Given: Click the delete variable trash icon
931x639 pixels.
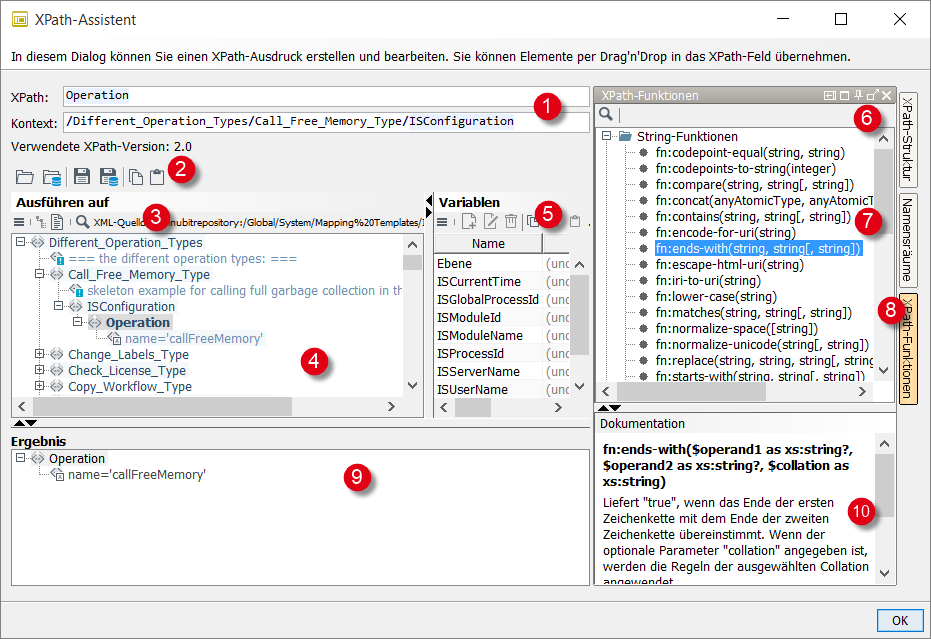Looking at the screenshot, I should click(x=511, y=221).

--

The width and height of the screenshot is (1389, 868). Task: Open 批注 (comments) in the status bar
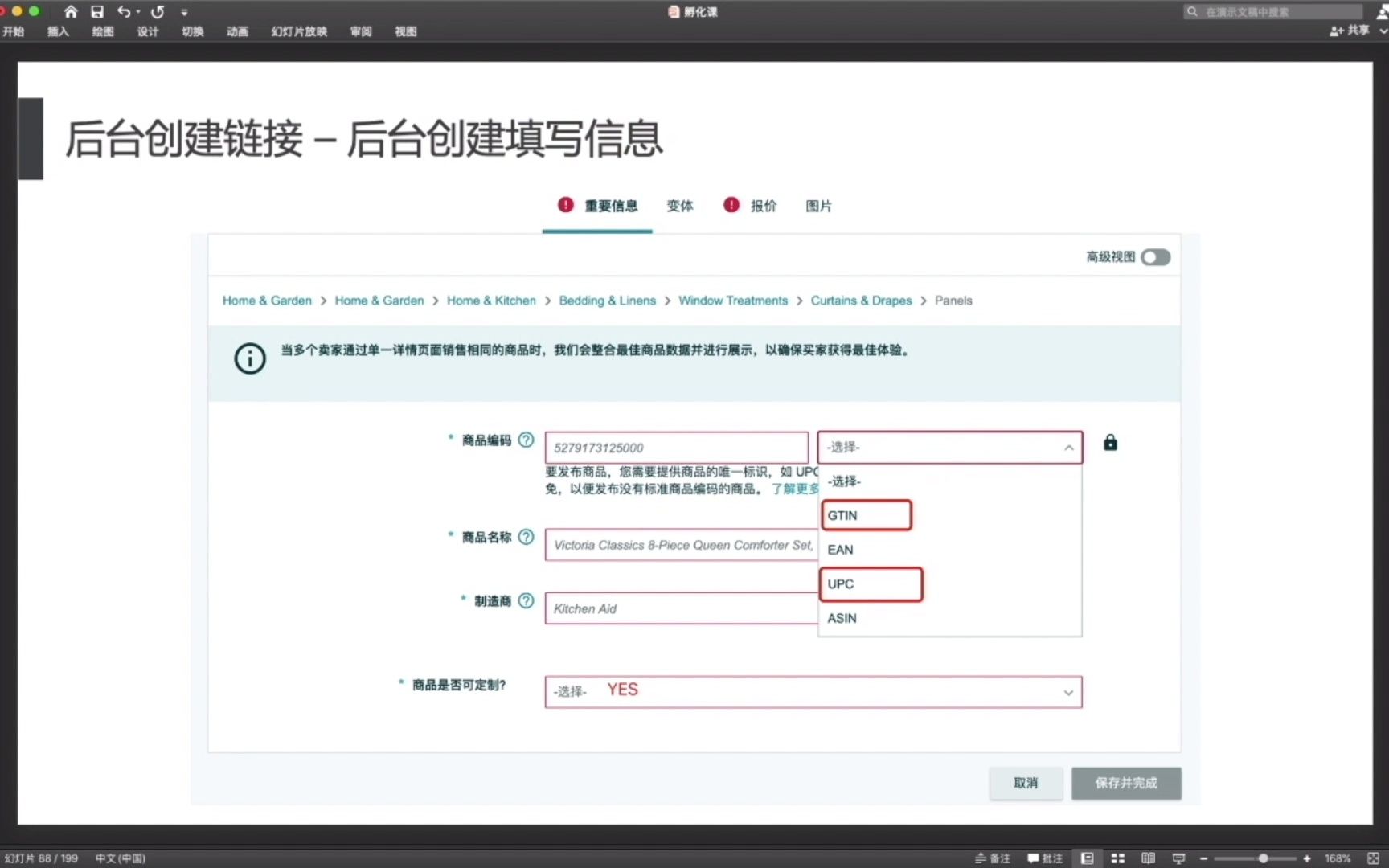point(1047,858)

* * *

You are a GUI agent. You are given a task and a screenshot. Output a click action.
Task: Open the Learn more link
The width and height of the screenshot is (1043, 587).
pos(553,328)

- _Given problem_
Change "trash" to "garbage" in the stretch of items from the line that contains "Given: Click the delete variable trash icon" through the line that contains "Looking at the". Leave everything else in those lines unchanged, and give back only those lines without the pictures.

- _Written reply_
Given: Click the delete variable garbage icon
931x639 pixels.
Looking at the screenshot, I should click(x=511, y=221).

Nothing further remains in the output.